/logout is a POST?

[aaronblondeau]

The docs say that users simply need to GET /logout to logout : https://docs.stormpath.com/php/laravel/latest/logout.html

After spending a bunch of time trying to figure out why I was getting MethodNotAllowedHttpException's I looked around in the code and found that the logout route is setup with

$this->app->router->post(

Seems like it should definitely support GET instead (or maybe both).

[aaronblondeau]

FYI for folks that find this, you can setup your own GET /logout route with the following if needed

Route::get('/logout', ['as' => 'stormpath.logout', 'uses' => '\Stormpath\Laravel\Http\Controllers\LoginController@getLogout']);

[bretterer]

Hi @aaronblondeau . This is a decision that was made as a company was to only support POST for logout. I will make a note to change documentation for this issue.

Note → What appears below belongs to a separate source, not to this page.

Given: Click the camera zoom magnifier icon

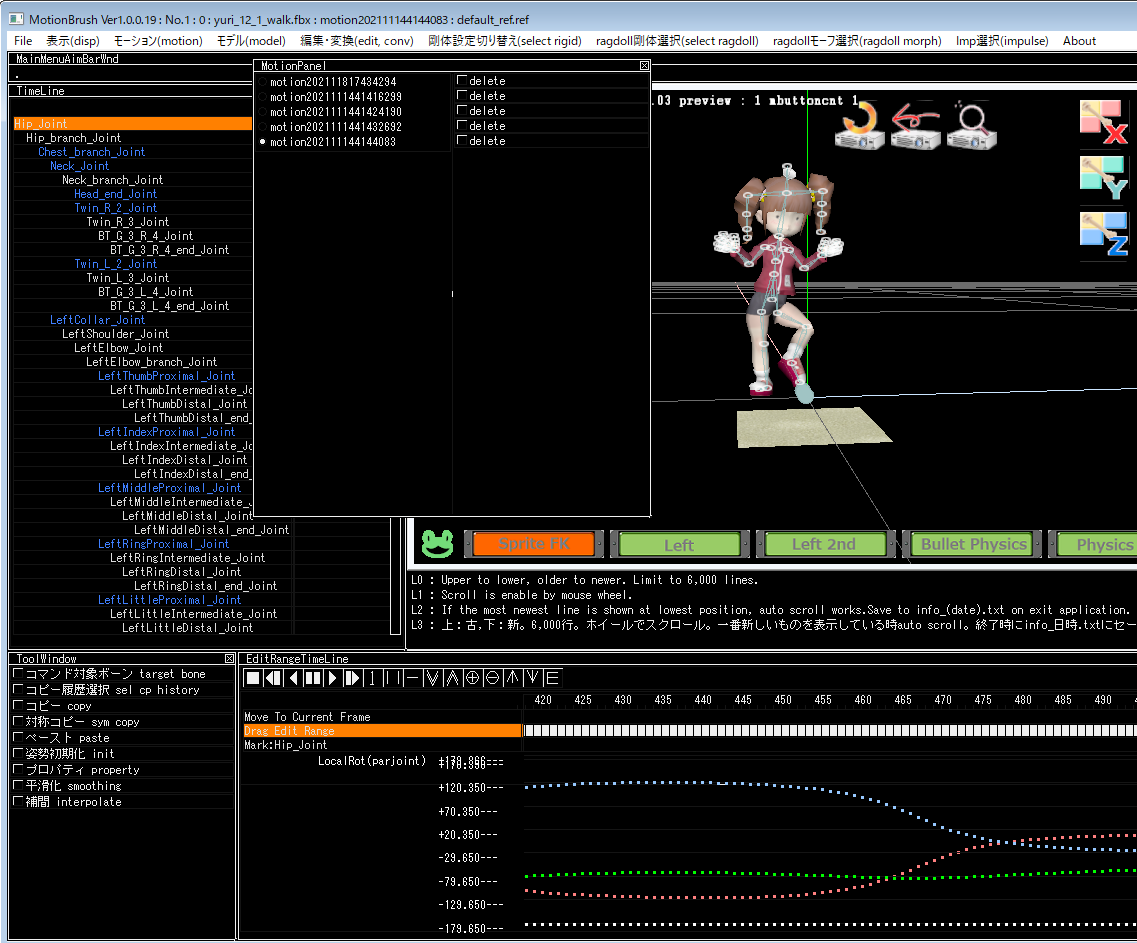Looking at the screenshot, I should [x=969, y=127].
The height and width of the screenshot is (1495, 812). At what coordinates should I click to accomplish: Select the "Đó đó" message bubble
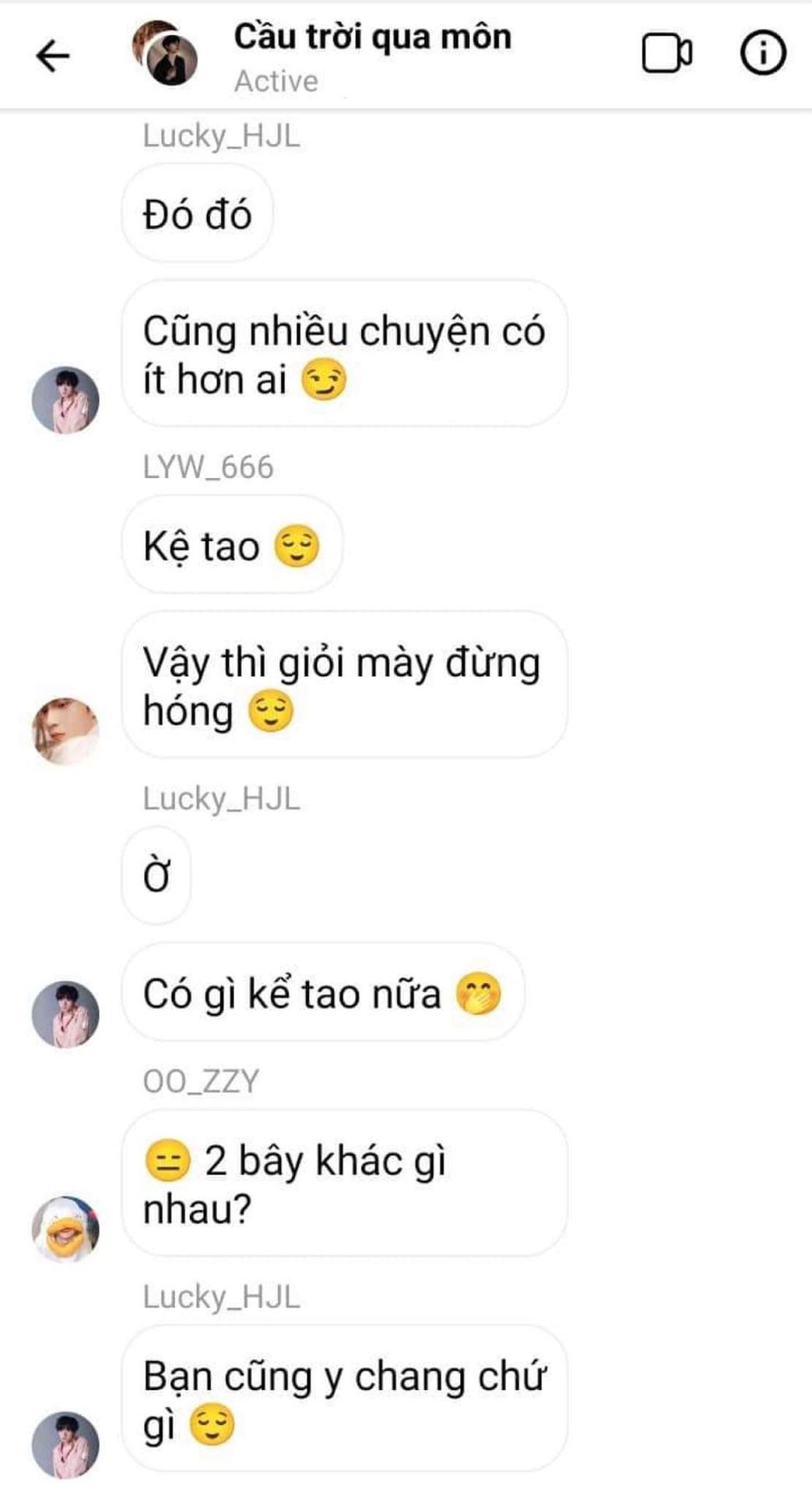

The reason for this was discussed in the issue https://github.com/stormpath/stormpath-laravel/issues/49 for details on it. Please have a read through here and let us know if you have any questions.

[edjiang]

@aaronblondeau, sorry about the documentation problem here =]

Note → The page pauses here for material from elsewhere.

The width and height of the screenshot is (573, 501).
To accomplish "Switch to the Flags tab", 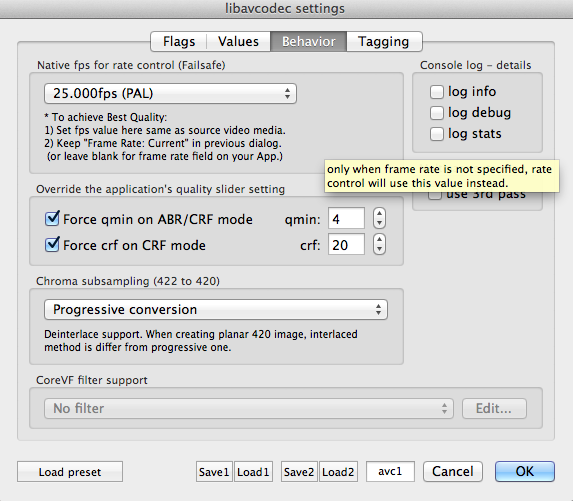I will click(x=179, y=41).
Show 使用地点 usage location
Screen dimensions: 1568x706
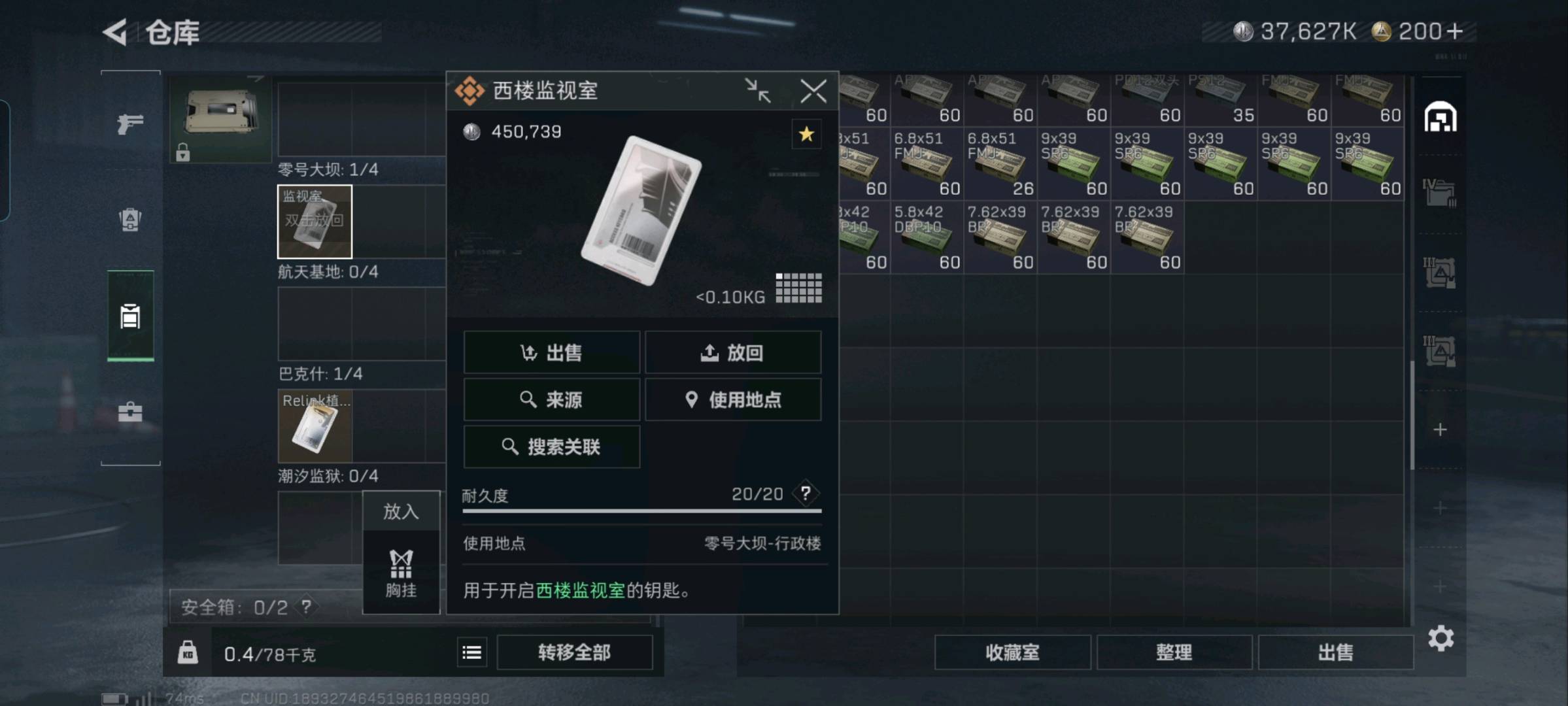pyautogui.click(x=733, y=399)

Please see this if you're thinking of making your logout route a GET request; there are definitely some good reasons to keep it as a POST request =] http://stackoverflow.com/questions/3521290/logout-get-or-post

[bretterer]

@aaronblondeau Documentation has been updated to reflect the changes in the logout method. Thank you again for bringing this to my attention. If you have anything else, please let us know.